Então, diante de duas fatias de torradas, uma ideia me volta. Uma ideia que sempre tenho. Talvez meio óbvia e um tanto antiga – mas, ao menos para mim, cada vez mais verdadeira. Os sonhos são mensagens que envio para mim mesmo. Quem os escreve, senão eu mesmo? No entanto (ignorância), eu os escrevo no escuro. Escrevo em pleno sono profundo, naqueles momentos em que, aparentemente, estou muito distante de mim. Talvez em nenhum outro momento, contudo, eu esteja tão próximo de mim. Afinal, essa escrita da noite me pertence.

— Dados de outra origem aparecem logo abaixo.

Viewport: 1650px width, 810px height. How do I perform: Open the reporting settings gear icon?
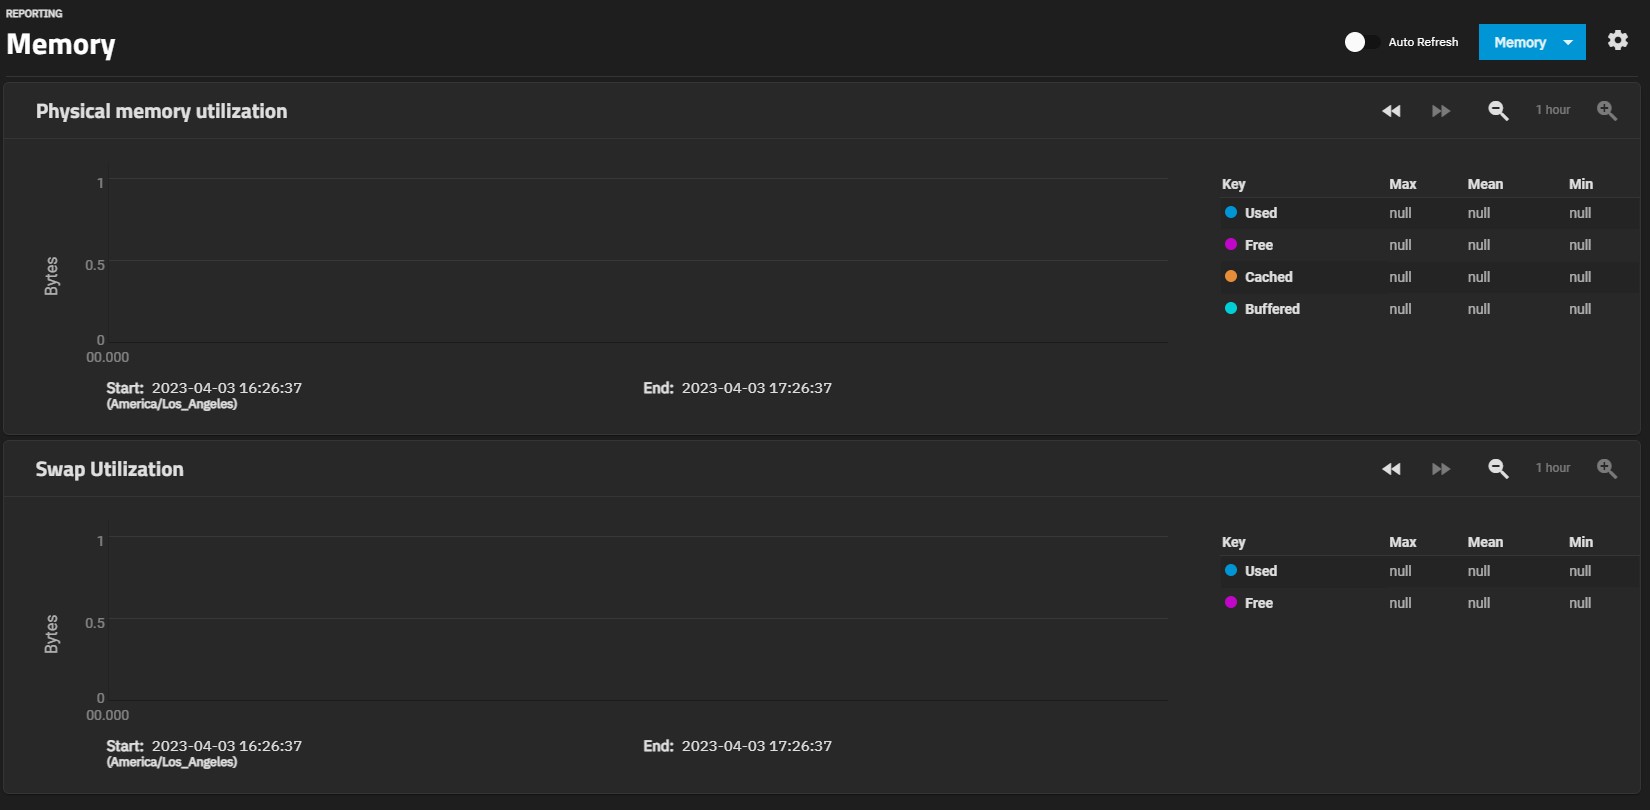1618,40
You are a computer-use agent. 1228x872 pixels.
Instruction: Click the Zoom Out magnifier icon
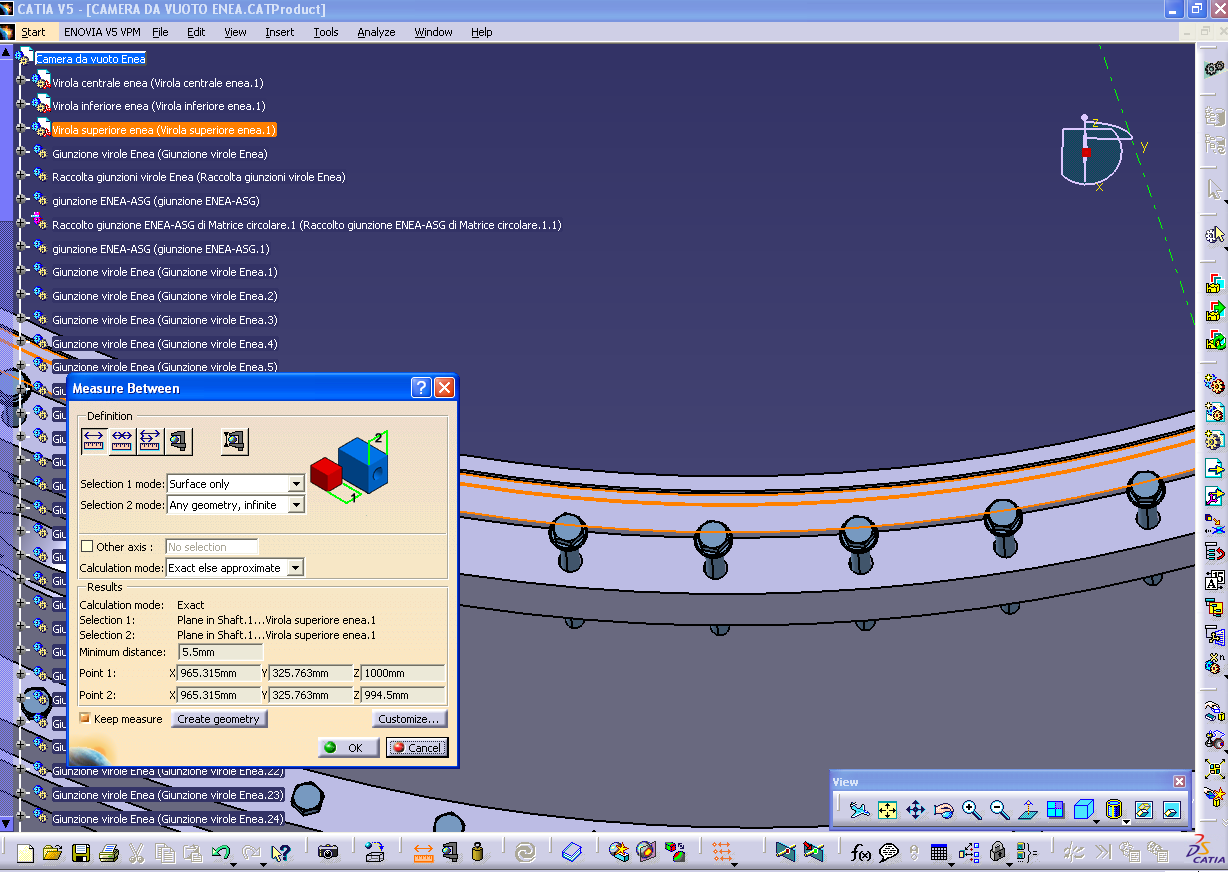(999, 810)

O mundo de hoje parece devastado pelas certezas férreas. Pelas convicções. Pelas presunções de verdade. Por mandamentos teológicos. Por “fatos” – na verdade, ficções muito mal-embaladas – que a imprensa repete obsessivamente, até que se tornem “verdadeiros”. Nesse cenário, que se agrava no Brasil, meus sonhos vêm me advertir: é mais conveniente duvidar. É mais razoável não ter tantas certezas. É mais sábio ignorar. Como no texto de meu irmão: só as frestas abertas pela ignorância abrem a possibilidade de um futuro. Só através dessas frestas, em que nada sabemos, conseguimos enfim respirar.